Zijuan Hu

and 7 more

As a particularly common minerals in granites, the presence of feldspar and altered feldspar-chlorite gouges at hydrothermal conditions have important implications in fault strength and reactivation. We present laboratory observations of frictional strength and stability of feldspar (K-feldspar and albite) and altered feldspar-chlorite gouges under conditions representative of deep geothermal reservoirs to evaluate the impact on fault stability. Velocity‐ stepping experiments are performed at a confining stress of 95 MPa, pore pressures of 35-90 MPa and temperatures of 120-400°C representative of in situ conditions for such reservoirs.
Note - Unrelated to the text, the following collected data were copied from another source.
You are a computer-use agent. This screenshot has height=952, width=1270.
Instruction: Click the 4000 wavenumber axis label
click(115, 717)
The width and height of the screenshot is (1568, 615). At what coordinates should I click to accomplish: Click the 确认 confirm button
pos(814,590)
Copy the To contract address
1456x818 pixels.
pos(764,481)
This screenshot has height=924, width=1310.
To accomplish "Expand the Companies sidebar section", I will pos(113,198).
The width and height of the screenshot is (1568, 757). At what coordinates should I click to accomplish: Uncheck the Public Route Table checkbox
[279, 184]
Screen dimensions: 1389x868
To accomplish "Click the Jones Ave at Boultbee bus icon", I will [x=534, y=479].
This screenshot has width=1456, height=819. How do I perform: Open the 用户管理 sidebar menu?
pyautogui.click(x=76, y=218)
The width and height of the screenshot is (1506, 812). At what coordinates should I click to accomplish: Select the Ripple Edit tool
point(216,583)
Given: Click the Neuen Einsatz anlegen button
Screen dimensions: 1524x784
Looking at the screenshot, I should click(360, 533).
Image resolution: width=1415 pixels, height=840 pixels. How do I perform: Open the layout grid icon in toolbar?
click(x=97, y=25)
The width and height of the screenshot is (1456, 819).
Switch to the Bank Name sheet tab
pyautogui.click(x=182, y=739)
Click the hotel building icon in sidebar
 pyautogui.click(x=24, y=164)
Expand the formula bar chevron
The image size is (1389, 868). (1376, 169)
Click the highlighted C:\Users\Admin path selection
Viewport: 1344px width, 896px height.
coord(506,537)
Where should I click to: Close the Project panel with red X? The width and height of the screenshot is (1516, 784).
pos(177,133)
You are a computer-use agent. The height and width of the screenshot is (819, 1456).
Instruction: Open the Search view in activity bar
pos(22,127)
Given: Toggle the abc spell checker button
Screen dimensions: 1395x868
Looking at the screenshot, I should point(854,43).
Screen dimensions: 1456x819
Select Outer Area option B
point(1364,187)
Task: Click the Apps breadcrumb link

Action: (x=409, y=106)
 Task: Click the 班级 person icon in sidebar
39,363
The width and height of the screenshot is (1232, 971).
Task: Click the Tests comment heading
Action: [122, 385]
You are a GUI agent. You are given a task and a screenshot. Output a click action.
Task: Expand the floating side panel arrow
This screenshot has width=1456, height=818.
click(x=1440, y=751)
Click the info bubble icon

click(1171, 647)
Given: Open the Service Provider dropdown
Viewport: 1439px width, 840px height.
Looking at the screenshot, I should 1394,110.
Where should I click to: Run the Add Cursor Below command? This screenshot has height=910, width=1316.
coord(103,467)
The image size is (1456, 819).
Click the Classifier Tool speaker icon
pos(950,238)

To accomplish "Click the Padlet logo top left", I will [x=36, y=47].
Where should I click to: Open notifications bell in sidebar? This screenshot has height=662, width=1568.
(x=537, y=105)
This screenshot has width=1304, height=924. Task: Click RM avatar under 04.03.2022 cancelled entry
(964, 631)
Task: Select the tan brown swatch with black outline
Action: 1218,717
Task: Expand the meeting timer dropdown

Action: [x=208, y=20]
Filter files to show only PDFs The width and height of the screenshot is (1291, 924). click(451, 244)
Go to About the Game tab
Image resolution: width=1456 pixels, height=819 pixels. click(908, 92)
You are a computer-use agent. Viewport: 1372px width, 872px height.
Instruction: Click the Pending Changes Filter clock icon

Our experiment results show that the feldspar gouge is frictionally strong (μ~0.71) at all experimental temperatures (~120-400℃) but transits from velocity-strengthening to velocity-weakening at T>120°C. Increasing the pore pressure increases the friction coefficient (~0.70-0.87) and the gouge remains velocity weakening, but this weakening decreases as pore pressures increase. The presence of alteration-sourced chlorite leads to a transition from velocity weakening to velocity strengthening in the mixed gouge at experimental temperatures and pore pressures. As a ubiquitous mineral in reservoir rocks, feldspar is shown to potentially contribute to unstable sliding over ranges in temperature and pressure typical in deep hydrothermal reservoirs. These findings emphasize that feldspar minerals may increase the potential for injection-induced seismicity on pre-existing faults if devoid of chlorite alteration.